簿記講座の講師ブログ

男女格差情報の公表

 皆さん、こんにちは。 
 簿記講座担当の小野です。
 徐々に涼しい時期になってきました。体調管理には気をつけていきましょう!

 2023年度から、従業員数301人以上の企業は、男女間の賃金格差を公表することが義務付けられました。男性の平均賃金に対する女性の平均賃金の割合を公表するだけでなく、正規雇用者の中での男女の平均賃金格差、非正規雇用者の中での男女の平均賃金格差についても併せて公表することが求められます。

 社会的に、企業における女性の待遇を高めることが求められている現在、大企業だけとはいえ、男女間の賃金格差が公表されるのは重要なことであると思います。
 大企業は上場企業が多く、様々な投資家から資金を調達しており、その投資家はESGを重視しています。

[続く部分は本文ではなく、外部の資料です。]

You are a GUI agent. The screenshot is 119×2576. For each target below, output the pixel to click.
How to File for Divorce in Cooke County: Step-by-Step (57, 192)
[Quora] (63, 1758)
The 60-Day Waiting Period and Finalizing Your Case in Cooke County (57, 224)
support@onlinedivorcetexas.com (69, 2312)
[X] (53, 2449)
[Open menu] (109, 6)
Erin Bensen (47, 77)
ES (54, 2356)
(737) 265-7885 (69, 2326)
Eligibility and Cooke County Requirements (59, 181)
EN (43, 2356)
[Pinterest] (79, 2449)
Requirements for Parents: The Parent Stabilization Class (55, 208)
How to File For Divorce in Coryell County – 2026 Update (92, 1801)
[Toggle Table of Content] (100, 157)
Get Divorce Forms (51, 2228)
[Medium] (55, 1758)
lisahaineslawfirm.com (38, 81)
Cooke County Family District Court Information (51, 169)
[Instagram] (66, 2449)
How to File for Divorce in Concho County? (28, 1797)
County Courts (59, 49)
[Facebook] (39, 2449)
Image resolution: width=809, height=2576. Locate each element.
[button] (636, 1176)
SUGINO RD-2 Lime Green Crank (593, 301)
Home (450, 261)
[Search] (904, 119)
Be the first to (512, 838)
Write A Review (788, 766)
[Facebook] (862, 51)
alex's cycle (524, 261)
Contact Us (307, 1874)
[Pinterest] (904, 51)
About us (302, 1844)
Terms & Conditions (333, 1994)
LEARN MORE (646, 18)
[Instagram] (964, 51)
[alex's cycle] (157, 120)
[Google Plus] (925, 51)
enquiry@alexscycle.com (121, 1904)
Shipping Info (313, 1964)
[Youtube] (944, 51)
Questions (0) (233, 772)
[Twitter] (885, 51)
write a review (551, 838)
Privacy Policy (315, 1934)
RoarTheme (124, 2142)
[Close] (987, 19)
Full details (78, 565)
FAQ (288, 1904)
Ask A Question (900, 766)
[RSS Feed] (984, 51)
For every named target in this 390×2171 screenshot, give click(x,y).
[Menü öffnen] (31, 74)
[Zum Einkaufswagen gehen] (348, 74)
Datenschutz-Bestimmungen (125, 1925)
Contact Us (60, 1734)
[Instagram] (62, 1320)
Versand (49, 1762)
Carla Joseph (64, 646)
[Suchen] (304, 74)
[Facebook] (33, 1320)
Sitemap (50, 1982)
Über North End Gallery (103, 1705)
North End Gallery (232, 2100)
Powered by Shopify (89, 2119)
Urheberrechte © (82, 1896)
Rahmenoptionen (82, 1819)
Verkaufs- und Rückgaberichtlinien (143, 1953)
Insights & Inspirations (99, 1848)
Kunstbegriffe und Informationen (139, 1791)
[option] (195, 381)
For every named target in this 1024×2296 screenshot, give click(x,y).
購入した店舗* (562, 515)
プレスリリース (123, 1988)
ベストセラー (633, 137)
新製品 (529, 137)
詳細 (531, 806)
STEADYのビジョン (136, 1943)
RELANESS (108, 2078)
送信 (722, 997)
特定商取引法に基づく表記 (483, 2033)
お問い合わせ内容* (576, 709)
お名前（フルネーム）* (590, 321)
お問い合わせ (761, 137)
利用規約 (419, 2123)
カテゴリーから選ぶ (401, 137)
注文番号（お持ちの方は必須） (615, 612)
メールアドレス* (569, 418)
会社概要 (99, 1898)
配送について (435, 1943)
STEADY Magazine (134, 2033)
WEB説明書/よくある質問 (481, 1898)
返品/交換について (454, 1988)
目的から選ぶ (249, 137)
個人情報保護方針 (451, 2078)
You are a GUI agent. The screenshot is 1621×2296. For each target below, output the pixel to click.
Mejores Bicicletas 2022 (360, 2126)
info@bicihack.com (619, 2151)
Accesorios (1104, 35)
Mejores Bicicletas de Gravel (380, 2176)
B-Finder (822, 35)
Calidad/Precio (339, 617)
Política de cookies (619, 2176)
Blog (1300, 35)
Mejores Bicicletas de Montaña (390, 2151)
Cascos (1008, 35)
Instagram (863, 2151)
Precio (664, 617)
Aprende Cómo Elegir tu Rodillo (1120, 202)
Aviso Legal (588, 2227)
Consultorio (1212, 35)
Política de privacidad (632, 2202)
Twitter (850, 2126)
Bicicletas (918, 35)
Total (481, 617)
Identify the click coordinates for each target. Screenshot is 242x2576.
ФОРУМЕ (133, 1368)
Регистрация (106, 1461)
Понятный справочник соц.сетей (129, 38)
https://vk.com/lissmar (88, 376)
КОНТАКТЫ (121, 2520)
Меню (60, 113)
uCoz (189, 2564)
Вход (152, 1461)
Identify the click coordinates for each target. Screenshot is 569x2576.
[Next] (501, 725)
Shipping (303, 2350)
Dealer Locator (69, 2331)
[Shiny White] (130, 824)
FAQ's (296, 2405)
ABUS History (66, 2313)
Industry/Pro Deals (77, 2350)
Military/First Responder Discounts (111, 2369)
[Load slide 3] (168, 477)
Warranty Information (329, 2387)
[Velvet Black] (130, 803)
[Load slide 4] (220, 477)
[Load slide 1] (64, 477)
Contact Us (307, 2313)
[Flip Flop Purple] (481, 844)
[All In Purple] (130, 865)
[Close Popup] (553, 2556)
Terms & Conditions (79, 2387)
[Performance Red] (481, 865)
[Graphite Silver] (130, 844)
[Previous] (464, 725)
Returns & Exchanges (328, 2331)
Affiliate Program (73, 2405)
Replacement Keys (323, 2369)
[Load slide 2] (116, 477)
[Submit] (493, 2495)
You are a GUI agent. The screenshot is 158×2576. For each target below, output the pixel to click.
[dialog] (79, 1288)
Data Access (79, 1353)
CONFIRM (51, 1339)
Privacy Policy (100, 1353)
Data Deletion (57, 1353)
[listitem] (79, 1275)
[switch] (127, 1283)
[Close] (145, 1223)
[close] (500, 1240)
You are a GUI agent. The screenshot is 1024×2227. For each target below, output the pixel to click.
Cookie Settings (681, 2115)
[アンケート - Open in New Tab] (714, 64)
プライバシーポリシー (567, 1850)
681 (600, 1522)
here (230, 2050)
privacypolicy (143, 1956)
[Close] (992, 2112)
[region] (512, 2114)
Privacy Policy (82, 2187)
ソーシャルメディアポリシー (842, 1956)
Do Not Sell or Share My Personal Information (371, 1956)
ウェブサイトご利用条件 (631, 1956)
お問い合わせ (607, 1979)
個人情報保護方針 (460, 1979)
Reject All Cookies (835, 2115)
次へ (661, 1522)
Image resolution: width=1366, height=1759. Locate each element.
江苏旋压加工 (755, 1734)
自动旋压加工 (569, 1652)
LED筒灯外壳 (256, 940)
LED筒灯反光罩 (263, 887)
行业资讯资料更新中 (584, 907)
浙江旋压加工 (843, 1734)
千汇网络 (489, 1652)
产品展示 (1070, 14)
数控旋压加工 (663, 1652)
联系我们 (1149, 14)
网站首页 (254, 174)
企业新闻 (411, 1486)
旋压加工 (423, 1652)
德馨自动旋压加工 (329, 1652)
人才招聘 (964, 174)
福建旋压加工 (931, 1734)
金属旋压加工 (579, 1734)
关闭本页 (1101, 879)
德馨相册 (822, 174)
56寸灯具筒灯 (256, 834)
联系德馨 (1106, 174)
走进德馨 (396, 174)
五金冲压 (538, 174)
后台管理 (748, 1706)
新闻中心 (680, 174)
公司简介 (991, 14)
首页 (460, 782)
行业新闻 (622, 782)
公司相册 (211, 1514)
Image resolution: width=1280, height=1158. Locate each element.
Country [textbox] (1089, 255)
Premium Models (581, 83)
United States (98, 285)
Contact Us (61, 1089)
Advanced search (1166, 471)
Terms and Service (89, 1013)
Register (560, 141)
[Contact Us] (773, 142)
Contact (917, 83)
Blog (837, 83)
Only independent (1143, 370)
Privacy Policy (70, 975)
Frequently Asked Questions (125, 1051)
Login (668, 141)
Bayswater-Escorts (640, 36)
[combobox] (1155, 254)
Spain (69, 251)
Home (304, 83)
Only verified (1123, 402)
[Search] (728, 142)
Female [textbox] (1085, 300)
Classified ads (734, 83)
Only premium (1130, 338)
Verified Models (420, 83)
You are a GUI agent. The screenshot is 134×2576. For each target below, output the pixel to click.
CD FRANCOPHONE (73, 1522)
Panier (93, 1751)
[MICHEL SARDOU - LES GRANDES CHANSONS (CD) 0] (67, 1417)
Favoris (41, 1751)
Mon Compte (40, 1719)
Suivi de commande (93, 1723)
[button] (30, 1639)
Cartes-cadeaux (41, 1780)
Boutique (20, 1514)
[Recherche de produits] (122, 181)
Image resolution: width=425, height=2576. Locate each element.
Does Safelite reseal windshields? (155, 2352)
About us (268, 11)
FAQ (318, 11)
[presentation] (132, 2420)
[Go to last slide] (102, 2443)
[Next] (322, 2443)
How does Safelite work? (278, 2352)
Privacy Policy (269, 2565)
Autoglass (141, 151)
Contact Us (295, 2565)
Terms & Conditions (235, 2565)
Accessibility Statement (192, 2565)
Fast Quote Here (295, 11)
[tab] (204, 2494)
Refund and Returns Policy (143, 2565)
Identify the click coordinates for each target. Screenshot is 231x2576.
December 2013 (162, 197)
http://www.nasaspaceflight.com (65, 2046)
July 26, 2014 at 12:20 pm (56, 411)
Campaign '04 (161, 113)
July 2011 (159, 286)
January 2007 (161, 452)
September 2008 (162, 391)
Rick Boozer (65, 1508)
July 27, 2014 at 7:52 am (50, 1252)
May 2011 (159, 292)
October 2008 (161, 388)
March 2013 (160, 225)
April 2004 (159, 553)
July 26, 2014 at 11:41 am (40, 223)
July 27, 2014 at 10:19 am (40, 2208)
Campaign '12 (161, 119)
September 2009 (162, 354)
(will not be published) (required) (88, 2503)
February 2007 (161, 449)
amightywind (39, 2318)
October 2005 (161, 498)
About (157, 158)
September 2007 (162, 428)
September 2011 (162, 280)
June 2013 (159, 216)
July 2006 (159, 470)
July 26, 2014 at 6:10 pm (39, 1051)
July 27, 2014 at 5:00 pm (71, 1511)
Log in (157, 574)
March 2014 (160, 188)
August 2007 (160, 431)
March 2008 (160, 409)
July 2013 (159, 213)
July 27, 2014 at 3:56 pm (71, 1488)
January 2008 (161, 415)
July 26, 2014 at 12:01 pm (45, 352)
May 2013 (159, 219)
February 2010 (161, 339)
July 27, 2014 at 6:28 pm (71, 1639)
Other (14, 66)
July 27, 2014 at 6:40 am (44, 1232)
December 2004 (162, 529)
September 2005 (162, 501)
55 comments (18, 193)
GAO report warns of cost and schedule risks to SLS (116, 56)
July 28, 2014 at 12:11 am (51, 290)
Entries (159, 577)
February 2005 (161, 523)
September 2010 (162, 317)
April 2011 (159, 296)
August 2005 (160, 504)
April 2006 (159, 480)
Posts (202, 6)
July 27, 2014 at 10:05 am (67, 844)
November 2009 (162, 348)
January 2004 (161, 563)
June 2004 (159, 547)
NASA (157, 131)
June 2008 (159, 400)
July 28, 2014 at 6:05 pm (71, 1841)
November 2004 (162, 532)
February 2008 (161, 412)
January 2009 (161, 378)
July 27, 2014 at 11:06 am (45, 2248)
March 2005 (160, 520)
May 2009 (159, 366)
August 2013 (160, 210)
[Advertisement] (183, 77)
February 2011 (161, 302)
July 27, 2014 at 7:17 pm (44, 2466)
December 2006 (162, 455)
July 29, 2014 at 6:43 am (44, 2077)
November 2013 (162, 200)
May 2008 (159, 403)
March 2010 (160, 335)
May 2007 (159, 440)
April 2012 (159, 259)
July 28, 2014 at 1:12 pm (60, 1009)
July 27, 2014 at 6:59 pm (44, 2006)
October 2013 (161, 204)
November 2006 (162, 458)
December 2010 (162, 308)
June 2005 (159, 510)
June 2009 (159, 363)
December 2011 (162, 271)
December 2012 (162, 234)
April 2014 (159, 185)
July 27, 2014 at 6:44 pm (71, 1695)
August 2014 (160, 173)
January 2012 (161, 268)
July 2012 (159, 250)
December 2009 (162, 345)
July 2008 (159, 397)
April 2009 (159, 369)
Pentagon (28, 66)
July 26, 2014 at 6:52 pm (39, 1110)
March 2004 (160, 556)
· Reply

つまり、企業は、投資家から選んでもらえるように(投資家は男女格差が大きな企業の株を売りますから、その企業の株価が下がりやすくなります。だから、企業は投資家から株を売られないようにしなければなりません)、ESGの一環として男女差別がなくなるように行動しなければなりません。したがって、男女間の賃金格差を公表させることで、企業に男女間の賃金格差を縮めるように促すことになります。

 今回の情報公表は格差を縮める最初の一歩となるのでしょう。しかし、まだまだ十分ではありませんよね。
 正規雇用者と非正規雇用者に分けて男女間の平均賃金の差を公表するだけでは、それが男女差別に起因するのか、勤続年数に起因するのか(現状ではまだまだ出産によってキャリアを中断された女性が多くいるため、勤務している女性の勤続年数は男性の勤続年数より短いため、平均賃金も低くなるでしょう)など、どんな要因で平均賃金に差が生じているのか分かりません。
 また、男女間の差を縮めるために高いほうの賃金を低い方にシフトさせていく動きが出るかもしれません(だた、そういうことをするとライバル企業に転職する従業員も出るでしょうし、新卒の採用も難しくなるでしょうから、あまり心配しなくてもよいかもしれませんが)。

 情報を公表することは適正な状態に向かうために必須の手段です。
 必要な情報が必要なだけ提供されることによって、私たちがもっと適切に意思決定できるような社会になるといいですね。